How STA Is Making AI Marking Work — Responsibly and on Their Own Terms
A practical look at how one awarding organisation adopted AI-assisted marking with confidence, compliance, and learners at the centre.
A practical look at how one awarding organisation adopted AI-assisted marking with confidence, compliance, and learners at the centre.
If you're an awarding organisation leader wondering whether AI marking is really ready for your world, you're not alone. Most AOs are asking the same questions: Can we trust it? Will regulators accept it? Where do we even start? Safety Training Awards (STA) — the awarding organisation behind swimming teaching, lifesaving and first aid qualifications — decided to find out. And their experience so far offers a practical, honest blueprint for others considering the same path.
STA's Director of Education, Kaylë Brightwell, is the first to admit she wasn't looking for an AI solution. Her background is in swimming education, not technology, and AI meant one thing to her: ChatGPT.
"AI to me was very much the generative AI, you know, ChatGPT, Co-pilot. If I thought about AI, that's what it was to me. I hadn't even considered any of this."
— Kaylë Brightwell, Director of Education, STA
It was a chance encounter with Raj Iyer, co-founder of sAInaptic, at an industry event that changed things. A conversation over coffee turned into a demonstration, and STA quickly realised that AI-assisted marking could solve a very real problem — the time and fatigue involved in marking detailed lesson plans submitted by trainee swimming teachers.
From the outset, the approach was collaborative. sAInaptic's technology doesn't replace the human marker — it assists them. A tutor clicks a button, the AI generates detailed, criteria-referenced feedback in around eight seconds, and the tutor reviews, edits and personalises it before sending it to the learner. The human remains fully in the loop at every stage.
Raj Iyer, sAInaptic's co-founder and CEO, explains why that distinction matters — and why it goes beyond just satisfying regulators.
"It is new, let's face it. Education is now going through that transformative process. And if you don't have that trust, there's not going to be any adoption."
— Dr Rajeshwari Iyer, Co-Founder & CEO, sAInaptic
This mattered enormously when it came to regulators. STA operates across multiple regulatory bodies, and Kaylë was open with all of them from the start about what they were doing and the safeguards being put in place. The response from one regulator was particularly encouraging.
"At a recent audit, they [the regulator] were really impressed, actually. They were really impressed with how innovative it was and the consistency."
— Kaylë Brightwell
STA is only a month into live deployment, but the early results have exceeded expectations. Tutors are saving significant time — what previously took an hour per lesson plan now takes a fraction of that. More importantly, the quality and detail of feedback has improved, not declined.

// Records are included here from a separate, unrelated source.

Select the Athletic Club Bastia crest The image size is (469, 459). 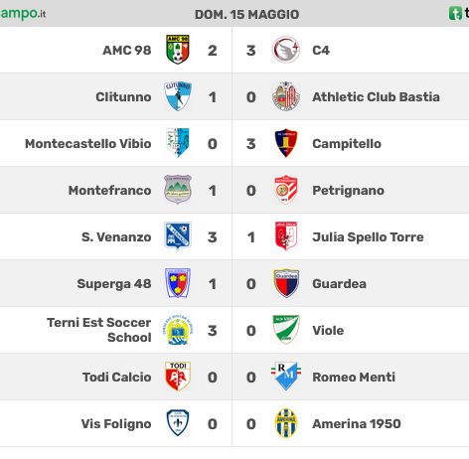tap(286, 96)
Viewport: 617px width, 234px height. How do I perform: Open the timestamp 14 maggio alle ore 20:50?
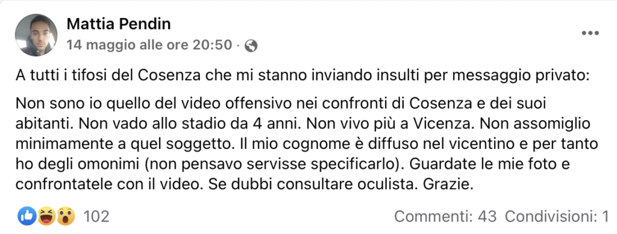149,45
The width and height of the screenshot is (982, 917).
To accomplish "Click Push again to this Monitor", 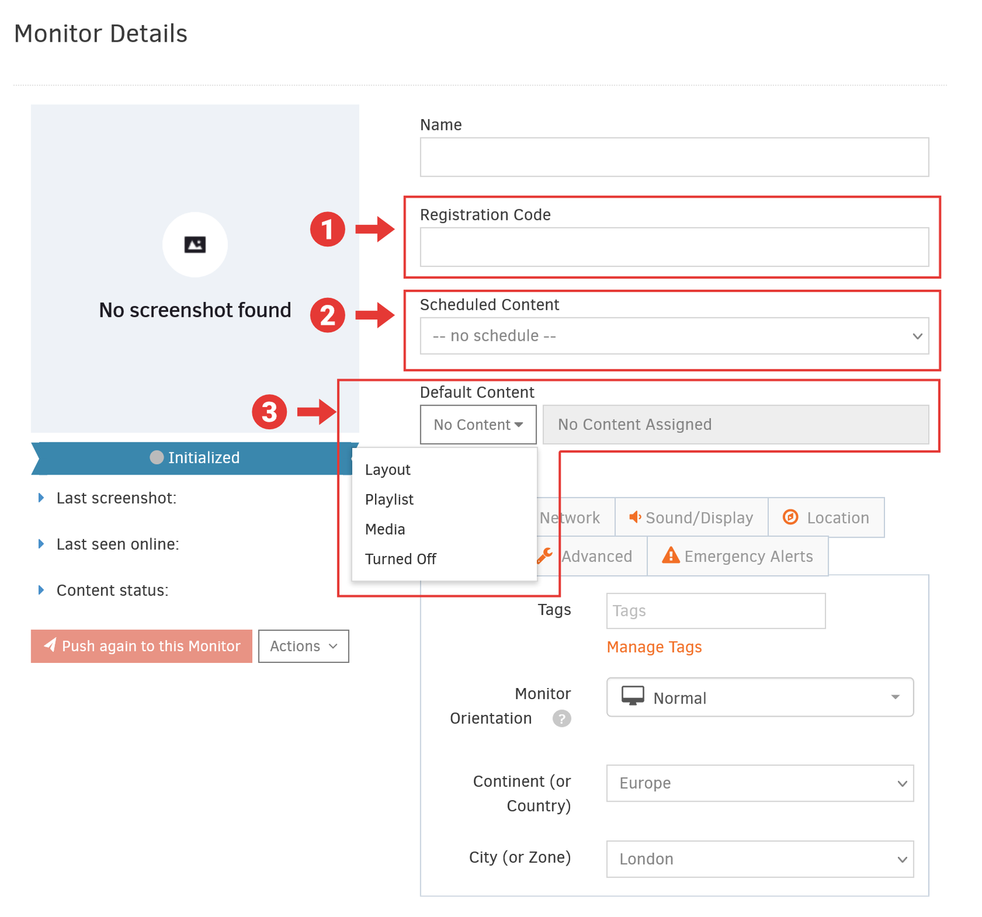I will point(142,646).
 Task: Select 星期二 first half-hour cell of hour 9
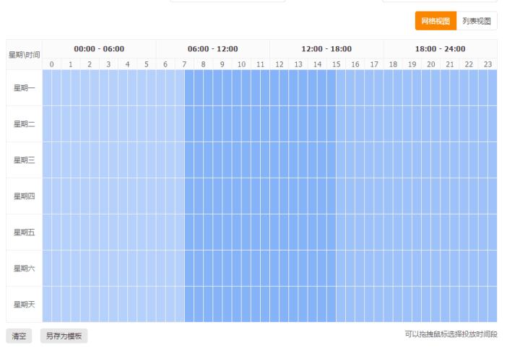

"We've got a tutor who's dyslexic and said, 'I've got it in my head, I've just struggled to put it down.' The AI does that and they can edit it. It saved them time."
— Kaylë Brightwell
Kaylë also noted a meaningful reduction in resubmissions. Because learners are receiving richer, more specific feedback first time round, the quality of their subsequent work has gone up. The AI doesn't get tired, doesn't carry bias from the classroom, and checks every detail against STA's own assessment criteria and teaching standards — consistently, every time.
"The AI doesn't have that fatigue. It gives everybody the same feedback against the criteria."
— Kaylë Brightwell
Kavitha Ravindran, sAInaptic's co-founder, points out that the data backs this up — and that learners themselves can feel the difference.
"For adult learners, when the feedback is of good quality, you immediately see an increase in engagement"
— Kavitha Ravindran, Co-Founder & Chief Growth Officer, sAInaptic
STA's approach offers a clear lesson for other awarding organisations: don't try to transform everything at once. They started with one qualification, invested time upfront in getting the training data and assessment criteria right, and built from there.
"If I thought that we were doing twelve qualifications all at one time, I don't know what I would have done. Starting with one, taking your learnings — it's made it much easier."
— Kaylë Brightwell
When asked what she wished she'd known at the start, Kaylë's answer was refreshingly simple.
"It would be how easy it is. Invest in that time at the start — making sure you have the gold standard, the assessment criteria, your terminology. The more data you give it, the better the results you're going to get."
— Kaylë Brightwell
STA's experience shows that responsible AI marking doesn't have to be daunting. With a human-in-the-loop approach, transparency with stakeholders, a collaborative technology partnership, and the discipline to start small and prove impact, it's a journey any awarding organisation can approach with confidence.
For AO leaders still weighing up whether to take the first step, STA's story is a reassuring one: take your time, do it properly, and the results will speak for themselves.